それが冬の始まりの今、他には見られない鮮明な黄葉でその存在を際立せている。

銀杏は、「生きた化石植物」と言われるそうだ。1億9000万年前に登場し、世界に広がったイチョウ属の最後の生き残り。他の仲間は既に石と化して地の底に眠っている。

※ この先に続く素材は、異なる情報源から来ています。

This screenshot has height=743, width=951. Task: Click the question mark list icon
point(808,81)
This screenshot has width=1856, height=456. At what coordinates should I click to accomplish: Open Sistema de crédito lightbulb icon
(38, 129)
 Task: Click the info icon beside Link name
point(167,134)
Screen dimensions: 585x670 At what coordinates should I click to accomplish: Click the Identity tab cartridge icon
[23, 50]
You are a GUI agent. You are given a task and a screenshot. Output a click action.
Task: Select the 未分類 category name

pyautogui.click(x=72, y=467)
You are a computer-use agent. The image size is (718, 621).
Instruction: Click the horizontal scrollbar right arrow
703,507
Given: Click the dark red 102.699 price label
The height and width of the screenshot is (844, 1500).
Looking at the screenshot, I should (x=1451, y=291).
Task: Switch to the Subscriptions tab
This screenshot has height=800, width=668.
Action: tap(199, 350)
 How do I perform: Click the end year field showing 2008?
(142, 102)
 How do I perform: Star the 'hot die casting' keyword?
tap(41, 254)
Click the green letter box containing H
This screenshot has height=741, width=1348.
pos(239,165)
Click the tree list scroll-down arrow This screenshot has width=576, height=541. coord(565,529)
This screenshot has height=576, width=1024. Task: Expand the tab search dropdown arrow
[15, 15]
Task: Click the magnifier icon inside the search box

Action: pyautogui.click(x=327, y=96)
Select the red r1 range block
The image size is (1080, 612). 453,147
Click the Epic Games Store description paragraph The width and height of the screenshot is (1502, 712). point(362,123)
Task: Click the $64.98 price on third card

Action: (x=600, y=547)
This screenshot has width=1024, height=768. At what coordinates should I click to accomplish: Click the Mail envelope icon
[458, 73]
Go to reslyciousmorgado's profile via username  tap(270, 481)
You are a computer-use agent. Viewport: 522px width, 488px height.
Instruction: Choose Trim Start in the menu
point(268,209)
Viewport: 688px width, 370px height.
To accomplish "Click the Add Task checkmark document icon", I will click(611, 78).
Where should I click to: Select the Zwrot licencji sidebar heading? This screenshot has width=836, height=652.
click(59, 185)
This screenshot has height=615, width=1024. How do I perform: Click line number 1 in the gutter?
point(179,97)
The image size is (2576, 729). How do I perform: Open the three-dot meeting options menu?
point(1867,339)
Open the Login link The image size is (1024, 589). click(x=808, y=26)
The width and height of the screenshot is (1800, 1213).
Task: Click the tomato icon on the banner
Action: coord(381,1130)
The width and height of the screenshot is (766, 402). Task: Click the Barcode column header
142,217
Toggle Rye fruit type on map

銀杏は別名、公孫樹。現在の全ての木々の祖父とも言えるこの樹には似合いの名である。毎年、黄葉し葉を散らせながら、この長い年月を銀杏はどのように眺めてきたのだろうか。
電車を降りて道を歩けば、私よりも若い祖父の樹がまだ細いその幹の根本に黄色い葉を落としていた。


雨の匂い  (2002.11.22[金])

駅の地下街を抜けて表通りにでると、雨の匂いがした。
顔にも雨粒を受けた気がして、空と歩道に目を向けたが、そこに雨の形跡は無かった。確かに雨だと思ったのだが。

昼休み、いつものように着替えて走りに出る。職場のビルから外へ出ると、やはり雨の匂いがした。
外の空気は冷たい。冬の入り口の冷たさだが、今日は乾いた痛いような冷たさではない。半袖のシャツから伸びる腕を包み込み、肌から浸みてくるような冷たさ。
どこか潤んだようなこの寒気も、雨の訪れの予兆だろうか。

高速道路の高架に沿った道には、黄葉したイチョウの木が並び、風に葉を散らせているが、今日は心なしか吹く風も優しく、イチョウも静かに空を見上げているようだ。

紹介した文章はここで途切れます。